俩人唱着悲伤的情歌,感同身受的地方眼睛就不受控制的红起来。
直到冯枭来拉冯薇吃饭,这才发现她已经泪流满面。
突然“咣当”一声打破了尴尬的安静,是风墨天的酒杯掉到了地上,所有人看着他,他只是耸了耸肩,表示自己不是故意的。
白穆过来拉着冯薇出去,景艺也跟了上来。
厕所的镜子映着她狼狈的脸,看着镜子里的白穆与景艺,她懒懒的笑了笑,“脸干嘛这么黑,我没事,触景生情而已。”
看着她故作轻松的样子,白穆皱了皱眉,“什么打算?”
“各安天涯。”短短几字,心却像被割了几万下。
十几年换了四个字。
“什么打算。”景艺看着这个说的洒脱,故作轻松的女人。
“拍完这部剧再说吧,我可是‘若海’的大股东,不管做什么打算都会是最好的。”脸上又恢复了嚣张。
两个人问了相同的问题,答案却不同。这就是有些人为什么能成为朋友的原因,就算之间一句话都不说,只是看到彼此的眼睛就能知道对方在想什么。
再回包厢的时候,冯薇看着自己盘子里包好的小龙虾,挑好刺的鱼肉,去了皮的鸡肉。
抬头看了看旁边的宫少勋,后者只是回了个微笑什么都没有说。
尽管实在没胃口,她还是将盘子里的东西都吃光了。
端起红酒杯的手有一丝的犹豫,看到坐在对面的景艺与白穆对着她做着隔空碰杯的举动,她拿起高脚杯回敬她们,然后三人一饮而尽。

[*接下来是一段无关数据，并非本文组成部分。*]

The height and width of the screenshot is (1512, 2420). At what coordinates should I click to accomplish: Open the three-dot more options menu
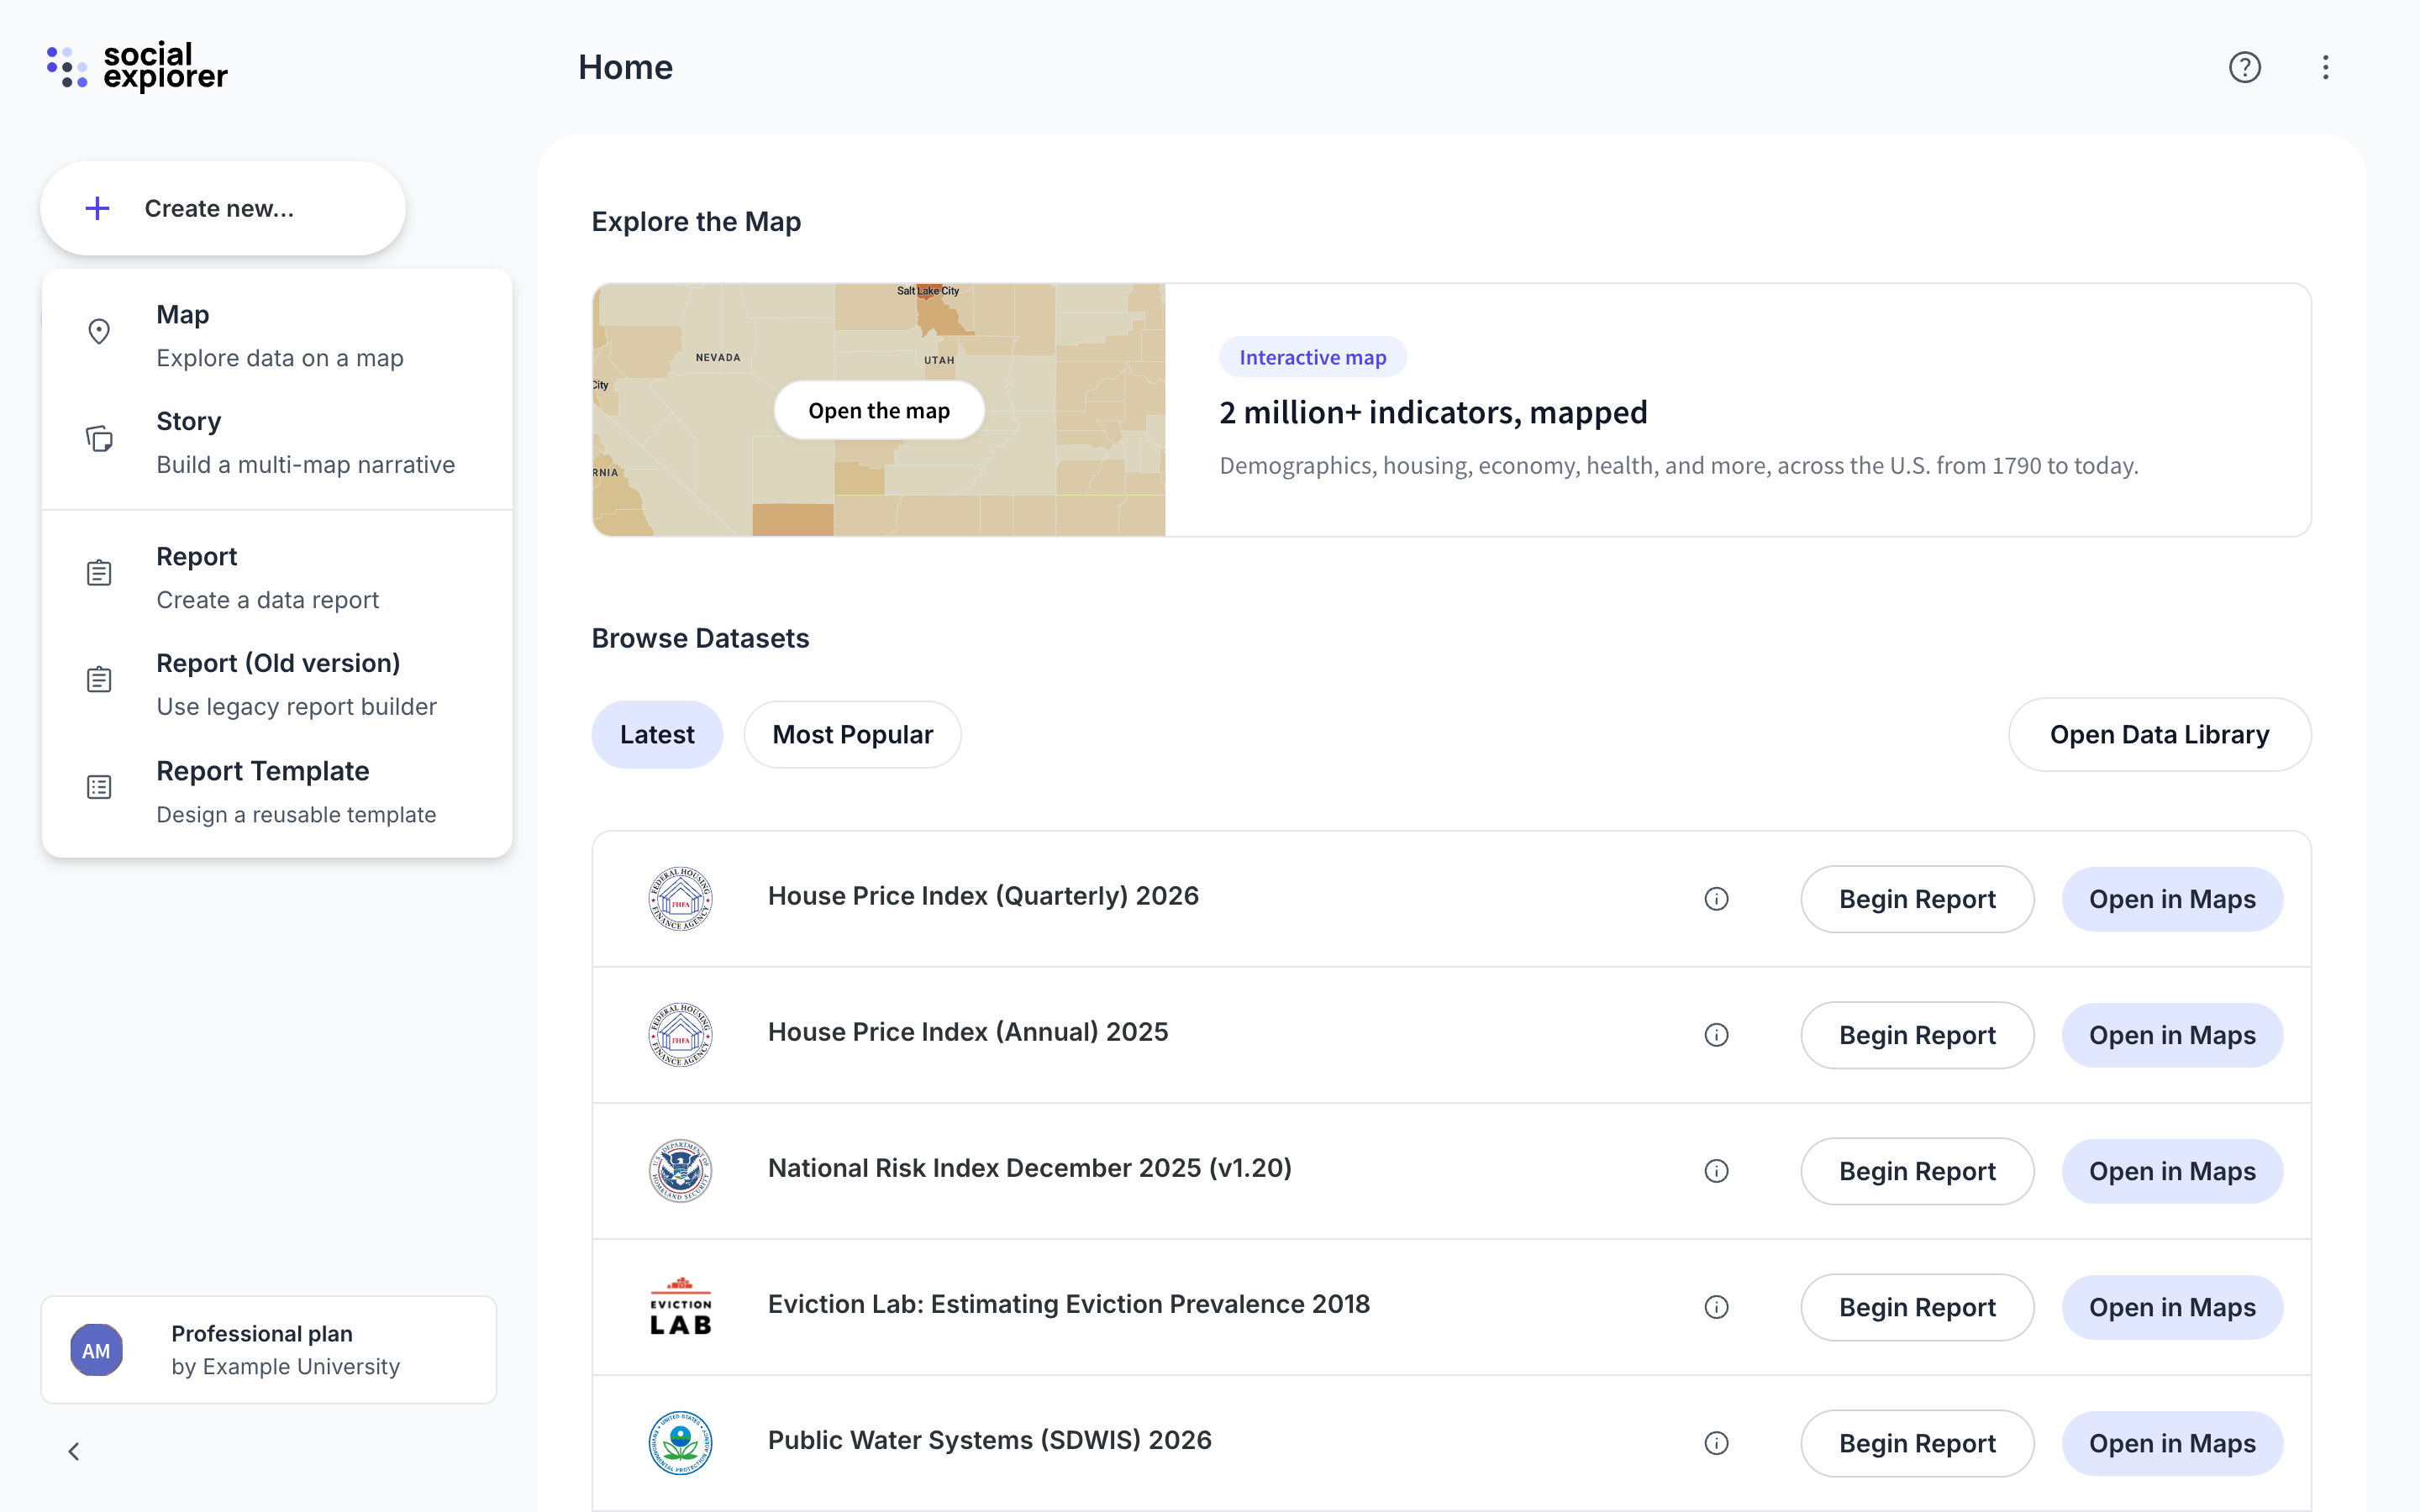click(x=2326, y=67)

喝了两杯红酒,她眯着眼睛看着桌上的人,亓飞在给景艺剥龙虾;冯枭拿起纸巾擦着白穆嘴边的红油;高洋刚给红菱换了一杯温水;林妍给宫少勋倒满了酒;林末咋咋呼呼的在风墨天的身边说着什么,而风墨天的眼睛一直看着窗外。
她被前所未有的孤单包围,眼神淡淡的盯着酒杯,红色的液体握在手里的冲击感,震撼到她眼眶酸涩。
“去接着唱。”手被宫少勋拉起,她无意识的跟着他走。
红菱突然凑到身边,伸着可爱的脑袋瓜在她耳边小声说话,“薇姐,你今晚眼睛一直红红的,我打电话给二爷来接你回去?”
“没关系,我昨晚熬夜了。”她淡淡的回以微笑,这话也不假,她昨晚确实没怎么睡。
看着眼前一脸担忧的人,她突然觉得自己还是要对那些任性的决定负责一些,比如助理红菱,比如经纪人北连聿,比如所有的金主爸爸。
音响里传出音乐,宫少勋又点了一首,是首很老的歌,相同的是依然悲伤的旋律。
冯薇不会唱,这首歌太老了,她拿着麦克风坐在高凳上,看着宫少勋双手握着摇麦自我陶醉。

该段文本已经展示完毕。